◆ Extracted data
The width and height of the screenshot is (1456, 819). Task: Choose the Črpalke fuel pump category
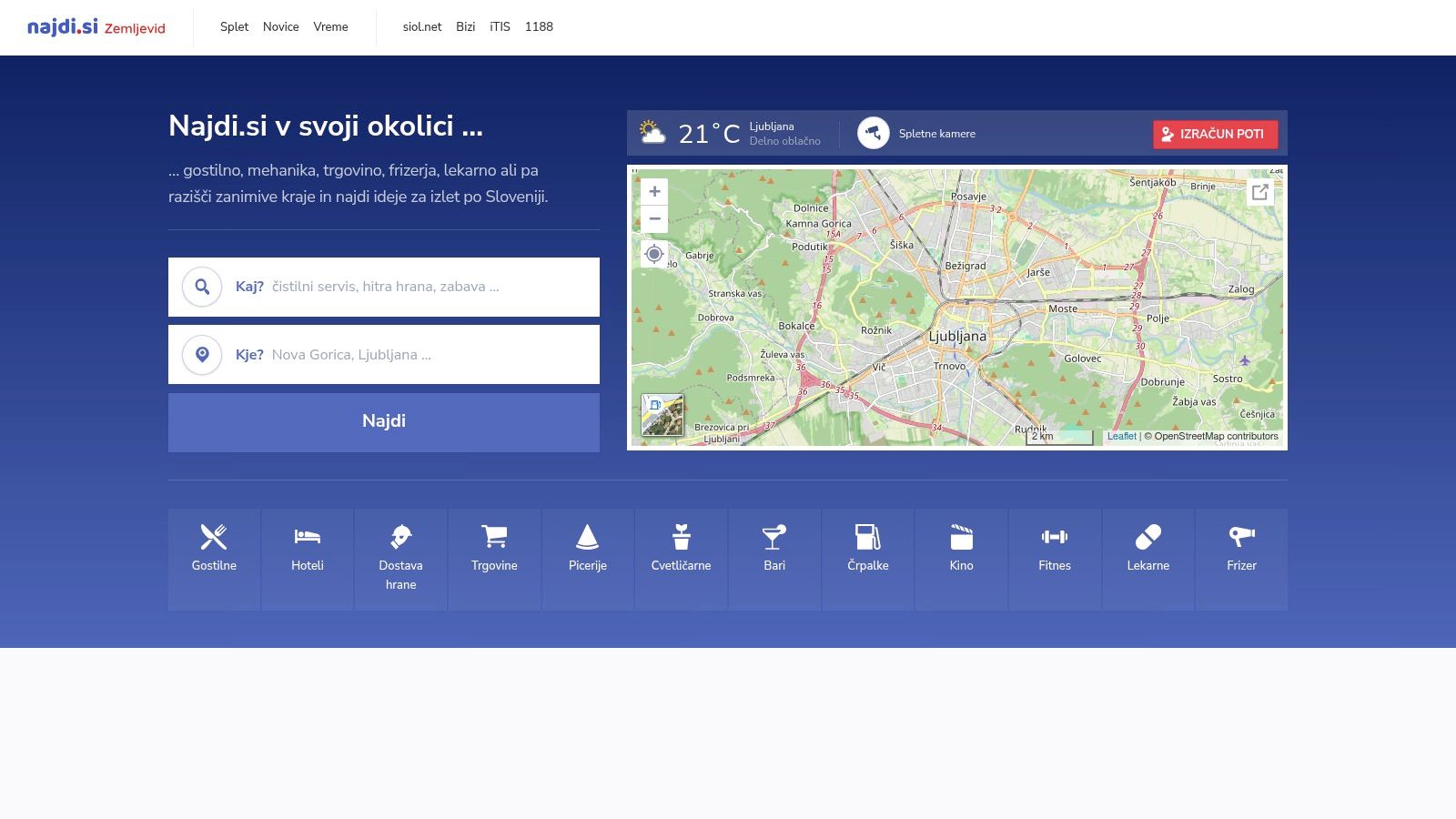click(868, 559)
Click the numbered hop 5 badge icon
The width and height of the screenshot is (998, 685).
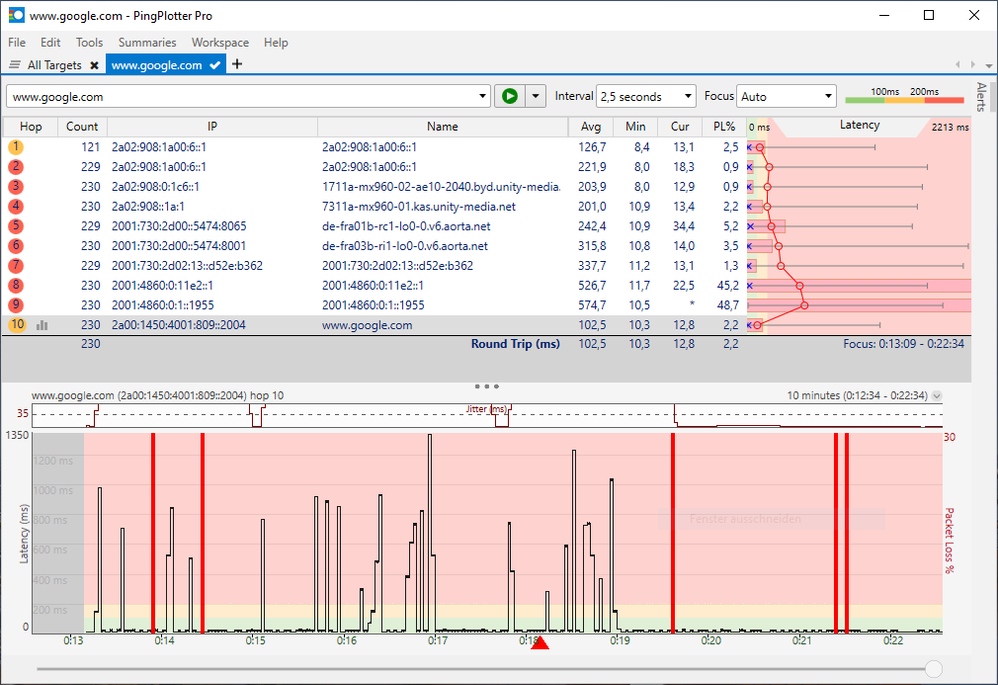click(17, 226)
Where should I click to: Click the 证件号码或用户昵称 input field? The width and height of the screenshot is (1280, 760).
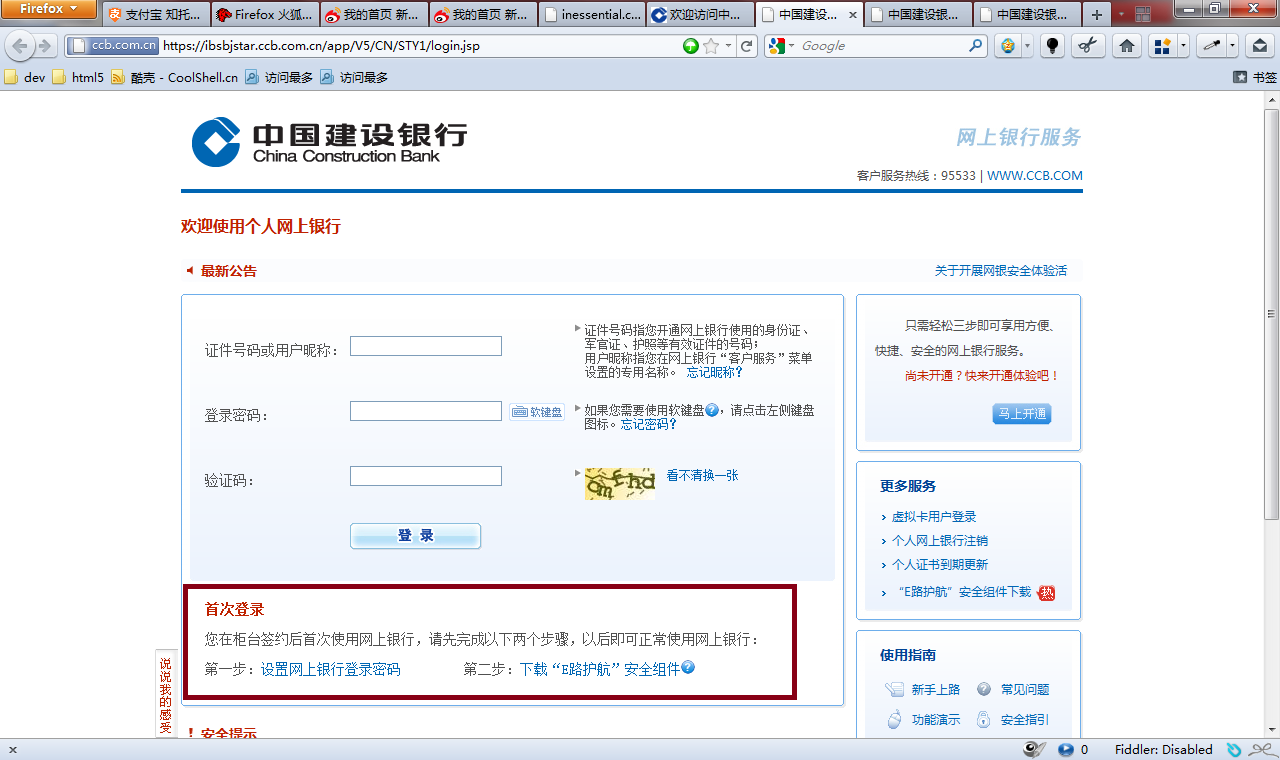point(426,346)
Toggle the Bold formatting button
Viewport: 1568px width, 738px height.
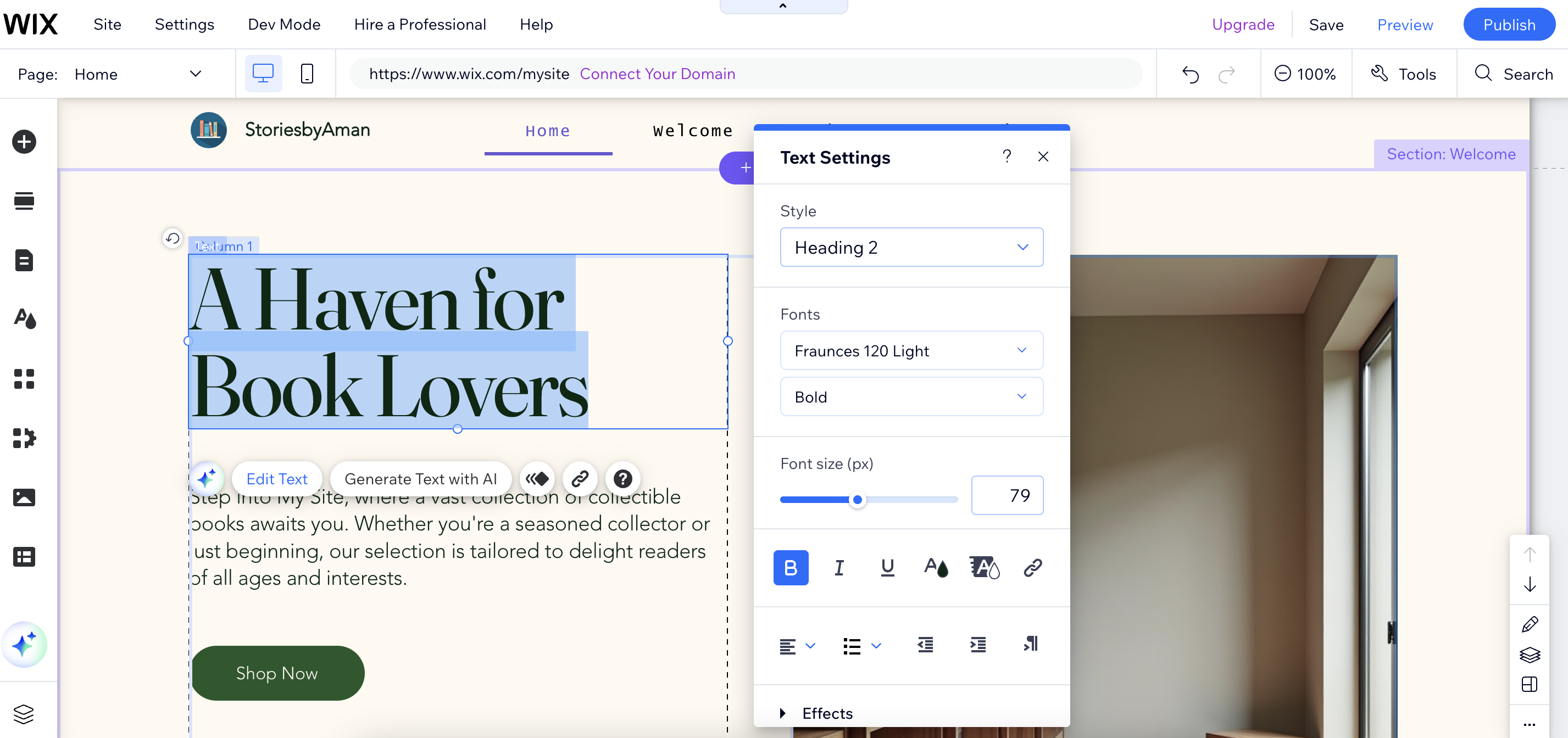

◆ Set exercise
Repeat every line of the material above word for word, leaving out the pictures.

◆ Exercise output
The width and height of the screenshot is (1456, 819). Task: Choose the Črpalke fuel pump category
click(868, 559)
Click the numbered hop 5 badge icon
The width and height of the screenshot is (998, 685).
click(17, 226)
Where should I click to: Click the 证件号码或用户昵称 input field? The width and height of the screenshot is (1280, 760).
point(426,346)
Toggle the Bold formatting button
Viewport: 1568px width, 738px height.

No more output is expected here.